▸ What the task requires: Beginning with the line that contains "Viewport: 695px width, 1235px height.", write out each remaining line of the records below exactly. Do not copy any picture.

▸ Information shown:
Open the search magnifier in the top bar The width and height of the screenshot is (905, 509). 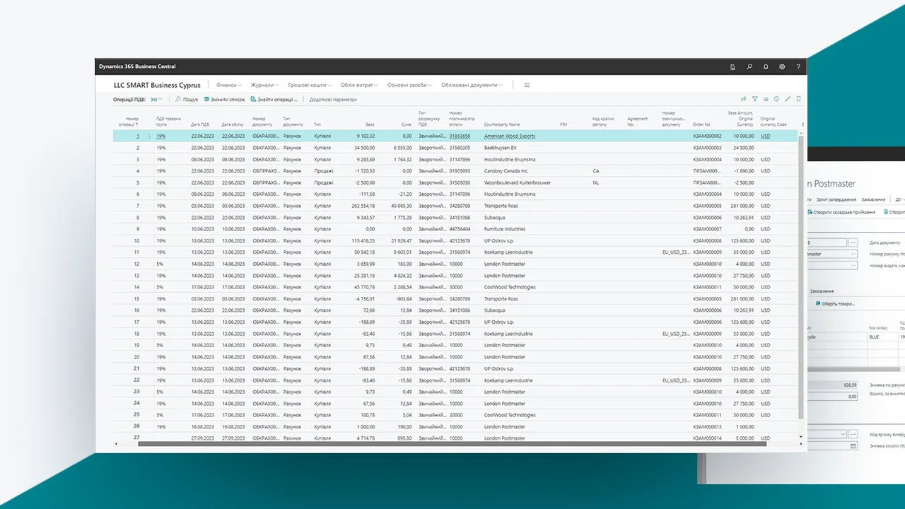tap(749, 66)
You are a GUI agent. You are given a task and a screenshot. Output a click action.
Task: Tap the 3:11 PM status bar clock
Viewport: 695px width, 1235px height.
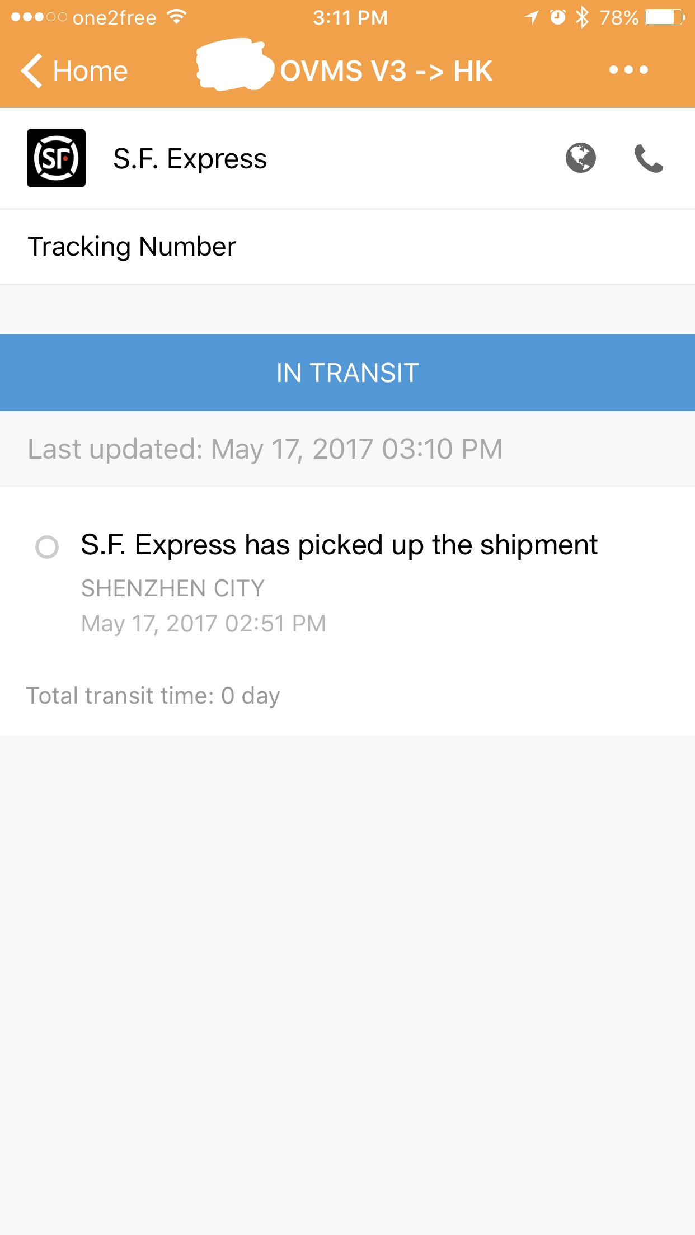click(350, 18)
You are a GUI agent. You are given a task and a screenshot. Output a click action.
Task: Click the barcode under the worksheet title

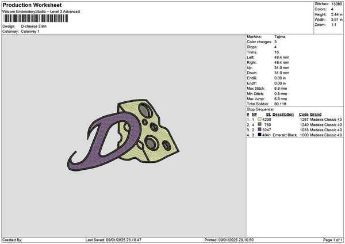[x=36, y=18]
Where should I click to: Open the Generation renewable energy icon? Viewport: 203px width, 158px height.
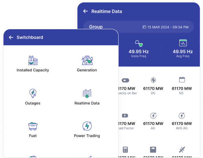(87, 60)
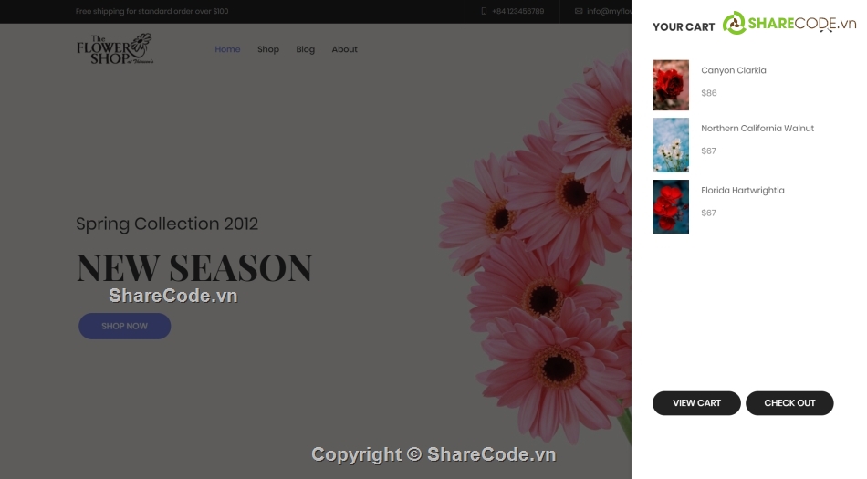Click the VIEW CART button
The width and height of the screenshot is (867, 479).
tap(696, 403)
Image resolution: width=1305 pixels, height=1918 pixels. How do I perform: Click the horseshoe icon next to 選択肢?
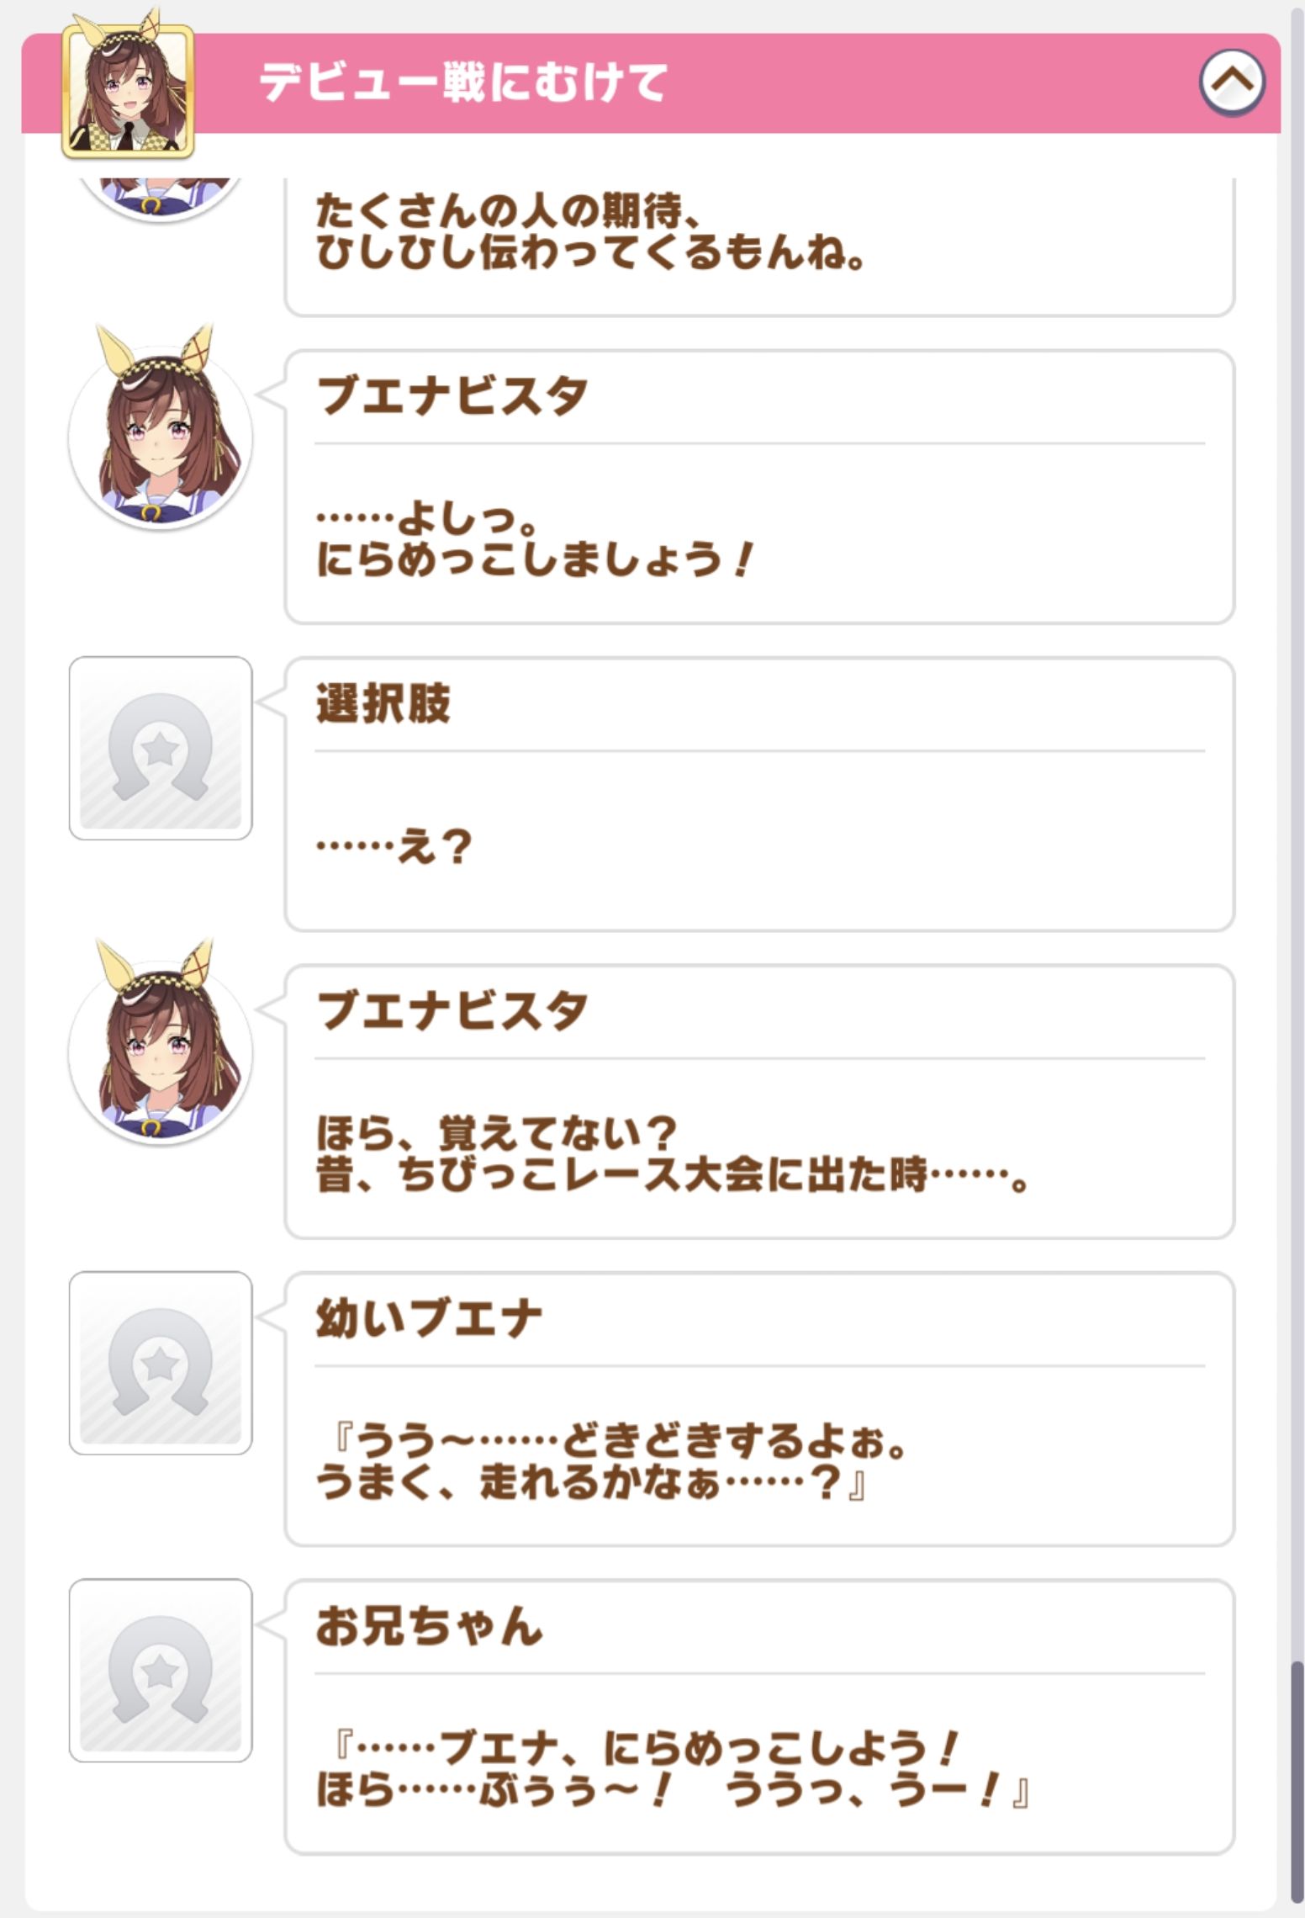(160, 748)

▸ Answer to the exercise:
Viewport: 695px width, 1235px height.
click(350, 18)
You are a GUI agent. You are given a task and a screenshot. Output a click action.
Task: Click the barcode under the worksheet title

[x=36, y=18]
Where should I click to: Open the Generation renewable energy icon? Viewport: 203px width, 158px height.
(87, 60)
Click the VIEW CART button
The width and height of the screenshot is (867, 479).
tap(696, 403)
Image resolution: width=1305 pixels, height=1918 pixels. How do I perform: Click the horseshoe icon next to 選択肢?
(160, 748)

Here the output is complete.